▶ _DIRECTIONS FOR THIS TASK_: Reprint every entry, character for character.

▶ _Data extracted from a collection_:
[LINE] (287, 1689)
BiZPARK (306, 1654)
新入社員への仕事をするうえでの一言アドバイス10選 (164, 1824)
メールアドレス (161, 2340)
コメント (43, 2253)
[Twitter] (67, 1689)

▶ _EXERCISE OUTPUT_:
[LINE] (287, 1689)
BiZPARK (306, 1654)
新入社員への仕事をするうえでの一言アドバイス10選 (164, 1824)
メールアドレス (161, 2340)
コメント (43, 2253)
[Twitter] (67, 1689)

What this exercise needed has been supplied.